The CRASH-II group subsequently performed subgroup analyses on the original study population. (Be wary of data mining when you read this kind of statement. Post hoc analyses should really be used to identify groups needing further properly randomised prospective trials.) They demonstrated that the earlier a patient received TXA the lower the Odds Ratio (OR) for haemorrhage-related mortality. The greatest benefit was shown for those who received TXA within 1 hour of injury. Those who received TXA more than 3 hours from injury had an OR confidence interval which included unity, suggesting no benefit and there is debate that there may even be risk of harm.

The original CRASH-II trial has been subjected to much criticism, particularly related to the demographics of the study population, yet it is gaining significant traction. Many hospitals have already, or are in the process of including Tranexamic acid  into their trauma management protocols and guidelines. There is talk of introducing it into pre-hospital trauma management algorithms as well, particularly since the 2011 post hoc analysis. However, at present, the use of TXA for haemorrhage in severe trauma in the U.S. remains an off-label use as per the FDA.

The military have developed a keen interest in TXA and this year, there is a retrospective registry-based study reporting lower unadjusted mortality (17.4% vs 23.9%, P = .03, NNT = 76) and coagulopathy rates for injured combatants who required at least 1 unit of packed RBCs treated with TXA boluses only (i.e. no 8 hour infusion). The greatest benefit was seen in those who received a massive blood transfusion (10uPRBCs or more in 24 hours). The TXA group had a higher ISS (25.2 v 22.5) than the control group. There was a higher incidence of DVT and PE in the TXA group, but with a higher incidence of injuries associated with subsequent DVT and PE occurrence.

So, this begs the question: Should we carry tranexamic acid 1g vials to some or all of the motor sport events so as to begin an infusion in an obviously bleeding trauma victim? There are follow on questions to then consider.

  • Given that blood products are rarely kept at motor sport events due to logistical barriers, should tranexamic acid be given to all bleeding trauma patients in anticipation of need, or only to bleeding hypotensive and/or tachycardic patients? The trial design of CRASH-II would suggest the first strategy.
  • For events such as the Melbourne Formula 1 GP, where the transport time from the scene to a major trauma centre is very short, should TXA be excluded from the kit, as there is a risk of delaying transport.
  • If TXA is to be given on scene, should we limit ourselves to the administration of the 1g over 10 minute bolus, as per the MATTERs trial, or should we plan to also administer the subsequent 1g over the next 8 hours, as per the CRASH-II trial.

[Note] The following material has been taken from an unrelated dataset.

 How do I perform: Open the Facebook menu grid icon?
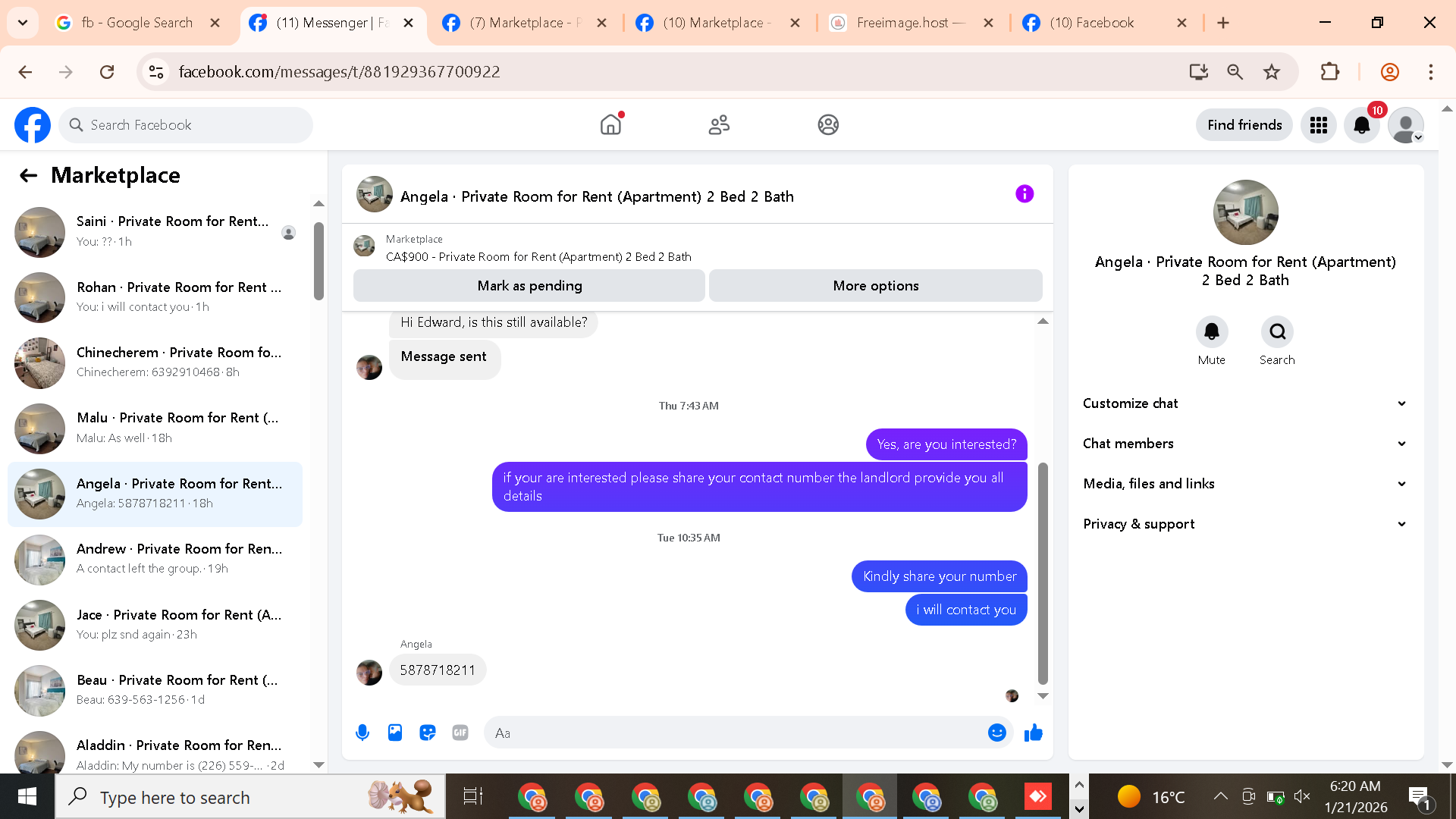[1319, 125]
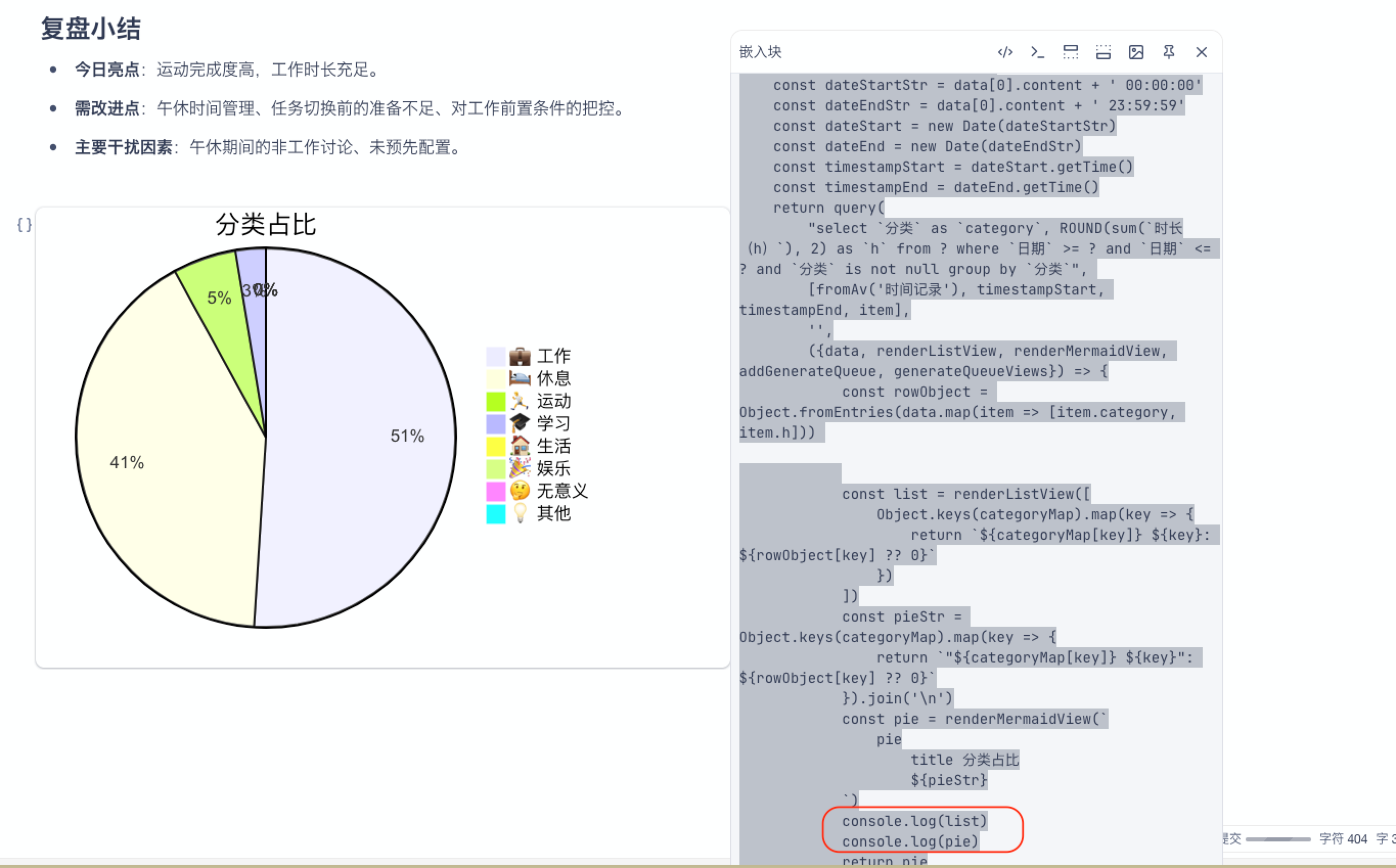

These are questions that might benefit from consideration by medical advisory groups involved in motor sport clinical and safety development.

References

  • Effects of tranexamic acid on death, vascular occlusive events, and blood transfusion in trauma patients with significant haemorrhage (CRASH-2): a randomised, placebo-controlled trial. Lancet. 2010 Jul 3;376(9734):23-32. PMID: 20554319
  • The importance of early treatment with tranexamic acid in bleeding trauma patients: an exploratory analysis of the CRASH-2 randomised controlled trial. The Lancet, Vol. 377(9771):1096-1101. PMID: 21439633
  • The Trauma Professional's Blog: htp://regionstraumapro.com/post/17372835122
  • Tranexamic acid for trauma patients: a critical review of the literature. J Trauma 71(1):S9-S14, 2011.
  • Military Application of Tranexamic Acid in Trauma Emergency Resuscitation (MATTERs) Study. Arch Surg. 2012;147(2):113-119.
  • Scott Weingart's EMCrit podcasts - Podcast 67 – Tranexamic Acid (TXA), Crash 2, & Pragmatism with Tim Coats (one of the CRASH-II investigators): http://emcrit.org/podcasts/tranexamic-acid-trauma/
  • Tranexamic Acid (TXA) in Tactical Combat Casualty Care, Guideline Revision Recommendation. Committee on Tactical Combat Casualty Care, 11 August 2011 – http://emcrit.org/wp-content/uploads/2012/02/TXA-in-tac-combat-casualty-care.pdf

Interestingly, there are no guidelines for tranexamic acid usage in trauma on either the EAST group or Trauma.org websites.